He did, then, a characteristic thing. He grinned, and the grin lightened the assured and rather hard cast of his features. The pressed severity of his mouth was released, small weather- wrinkles deepened about the eyes, and at once a touch of ironic, uncaring recklessness lay revealed. Three hundred feet from the prone hand, he checked in, straightening his tall flat torso. The fellow showed some sign of life. One hand reached outward. A dark and pointed face became distinct.

"Easy," called Reno. "I didn't dry-gulch you."

A surprisingly strong voice came out of the man. "I know that. Come on up."

Reno crossed the interval and slipped to the ground, immediately feeling a profound pity. Here was a young magnificently set-up body, long and leanly powerful. But it was shattered now beyond repair. There wasn't any hope; the man was going out. A telltale sweat streaked the dark skin and a grayish pallor mottled it. Now and then one long leg lifted from a reflex of pain. All that remained strongly alive were the eyes. The light that came out of them was vital, almost fiercely intense.

"Take care of yourself," said the man. "Look and see if—if he's still in sight."

"No. He pulled out after the second shot. Now, old trapper, we've got to do something in a hurry. I'll lift you—"

But the man shook his head, a slow, grim gesture of defeat. "Leave me alone. I'd fall to pieces."

"You're sure of that?" asked Reno, profoundly stirred. He had seen men die before—often enough in fact to have developed that deep and quiet sense of fatalism that colored all his thoughts and sometimes made him seem callous to suffering. But here was a man dying as a man ought to die—without fear and without crying. The bright black glance was actually defiant. It was hard to see such fine courage wasted.
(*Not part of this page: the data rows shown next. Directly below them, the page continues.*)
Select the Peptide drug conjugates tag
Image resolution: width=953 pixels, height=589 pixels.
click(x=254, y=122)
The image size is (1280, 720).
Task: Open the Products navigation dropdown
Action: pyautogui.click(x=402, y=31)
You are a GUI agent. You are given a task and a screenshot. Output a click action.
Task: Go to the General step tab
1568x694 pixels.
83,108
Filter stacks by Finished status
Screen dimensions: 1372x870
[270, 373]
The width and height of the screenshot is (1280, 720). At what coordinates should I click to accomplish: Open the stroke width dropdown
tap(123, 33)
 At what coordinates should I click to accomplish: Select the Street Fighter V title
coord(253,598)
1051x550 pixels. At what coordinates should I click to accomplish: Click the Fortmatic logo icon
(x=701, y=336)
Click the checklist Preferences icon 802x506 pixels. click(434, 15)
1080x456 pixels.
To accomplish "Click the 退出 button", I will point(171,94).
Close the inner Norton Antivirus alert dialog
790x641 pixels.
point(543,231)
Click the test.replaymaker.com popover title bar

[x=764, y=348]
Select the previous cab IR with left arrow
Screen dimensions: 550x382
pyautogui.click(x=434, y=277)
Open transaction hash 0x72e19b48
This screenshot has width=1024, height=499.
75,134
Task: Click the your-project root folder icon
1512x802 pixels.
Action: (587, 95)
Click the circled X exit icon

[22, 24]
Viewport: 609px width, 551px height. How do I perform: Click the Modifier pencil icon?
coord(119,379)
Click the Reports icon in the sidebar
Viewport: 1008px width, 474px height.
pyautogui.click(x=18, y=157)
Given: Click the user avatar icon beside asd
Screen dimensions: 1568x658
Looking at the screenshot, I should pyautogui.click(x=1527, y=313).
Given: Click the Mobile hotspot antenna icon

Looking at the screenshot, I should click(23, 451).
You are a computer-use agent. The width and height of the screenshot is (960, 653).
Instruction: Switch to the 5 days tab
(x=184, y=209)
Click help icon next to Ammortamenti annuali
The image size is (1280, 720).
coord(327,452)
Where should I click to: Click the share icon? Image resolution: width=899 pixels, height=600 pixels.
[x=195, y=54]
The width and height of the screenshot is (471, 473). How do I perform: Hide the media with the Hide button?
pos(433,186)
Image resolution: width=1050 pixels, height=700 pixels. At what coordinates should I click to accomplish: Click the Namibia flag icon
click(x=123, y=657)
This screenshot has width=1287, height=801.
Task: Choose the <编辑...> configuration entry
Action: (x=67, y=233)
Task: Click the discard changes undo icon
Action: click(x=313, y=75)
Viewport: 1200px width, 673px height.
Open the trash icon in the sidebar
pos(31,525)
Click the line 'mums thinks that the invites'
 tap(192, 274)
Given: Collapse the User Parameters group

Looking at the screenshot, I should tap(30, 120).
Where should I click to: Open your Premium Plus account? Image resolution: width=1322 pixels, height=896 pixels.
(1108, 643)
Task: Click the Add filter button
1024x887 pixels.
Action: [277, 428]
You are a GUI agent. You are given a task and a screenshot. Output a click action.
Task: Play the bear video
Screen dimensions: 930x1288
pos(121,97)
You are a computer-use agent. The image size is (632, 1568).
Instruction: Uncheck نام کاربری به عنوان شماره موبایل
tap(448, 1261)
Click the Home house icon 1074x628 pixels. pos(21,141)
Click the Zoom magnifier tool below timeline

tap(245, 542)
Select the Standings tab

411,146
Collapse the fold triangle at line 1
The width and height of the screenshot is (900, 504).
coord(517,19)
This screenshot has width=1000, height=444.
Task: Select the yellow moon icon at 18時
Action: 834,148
"You're a stranger," grunted the man.

"Yes. Anything I can do?"

"If you're no fool, you'll never stop till this cursed country is behind you," said the man with heavy bitterness.

"You know who got you?" asked Reno.

"Not sure," the other said with effort. He pressed his lips together and Reno understood he would make no guesses. On impulse he rose and got his canteen and tipped it to the man's lips. Afterwards he took off his hat and shaded the upstaring face.

"Bound anywhere in particular?" asked the fellow.

"If you want a message delivered," said Reno, "I'll carry it."

The fellow's eyes closed. He said rapidly: "Go to Morgantown and find Big Lafe McMurtree. Tell him. Tell him Two-Bits is dead. Tell him—it was a rifle shot."

"That's all?" asked Reno.

"Take my gun with you. Give it to him."

"Nothing else?" pressed Reno. "No information as to who it might have been?"

A great change appeared to shake the prone fellow. All muscular movement became faint. His voice dropped to a faint, rumbling pitch. And with his eyes still closed he said: "No, nothing. That's all."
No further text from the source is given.